Rare features in Feingold syndrome type 1.

Abstract

Feingold syndrome type 1 (FS1) (OMIM 164280) is an autosomal dominant condition due to heterozygous loss of function variants in MYCN gene or to 2p24 deletion encompassing MYCN gene. The core features of FS1 are digital anomalies, microcephaly, facial dysmorphism, short stature, esophageal/duodenal atresia, and mild learning disabilities. Additional features are reported in a minority of patients, such as cardiac and renal anomalies. Sensorineural deafness is reported in 7 % of the patients. Other features can be associated with classical features of FS1 in patients with 2p deletion including MYCN and other genes.
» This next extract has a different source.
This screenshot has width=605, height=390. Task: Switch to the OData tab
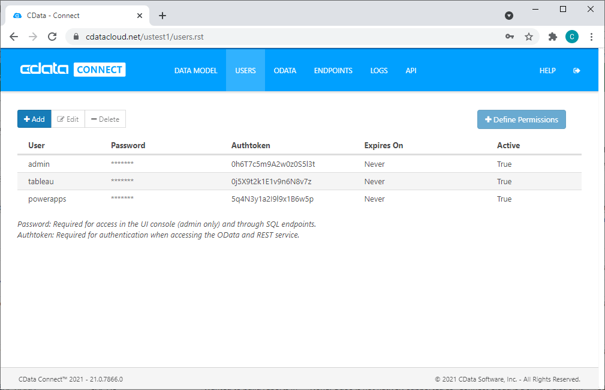coord(285,70)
Recently, absence of the flexor pollicis longus tendon has been reported as a new skeletal feature in a pedigree segregating a MYCN variant. Here, we reported on three patients having FS1 without gastrointestinal atresia and unusual features: laryngeal cleft, congenital deafness, agenesis of the corpus callosum, and radio ulnar-synostosis (RUS). After the extension of the genetic screening, RUS was considered as an independent condition linked to SMAD6 variant. Diagnosis of FS1 can be challenging when there are unusual features without digestive malformations drawing attention. In this situation, the diagnostic approach may be based on major criteria of FS1: i) brachymesophalangy of the 2^nd and 5^th fingers, brachydactyly of fingers and toes with or without 2/3 and/or 4/5 toe syndactylies, ii) microcephaly, and iii) radiographs of the feet to look for amesophalangy of toes. Extension of the genetic screening is required to eliminate the possibility of two independent conditions. In addition to the previous recommendations, we advocate for a set of recommendations for evaluation of FS1 patients following initial diagnosis: systematic search of deafness, verification of the flexion of the interphalangeal joints of the thumbs, laryngoscopy in case of stridor or swallowing disorders, and finally systematic cerebral MRI.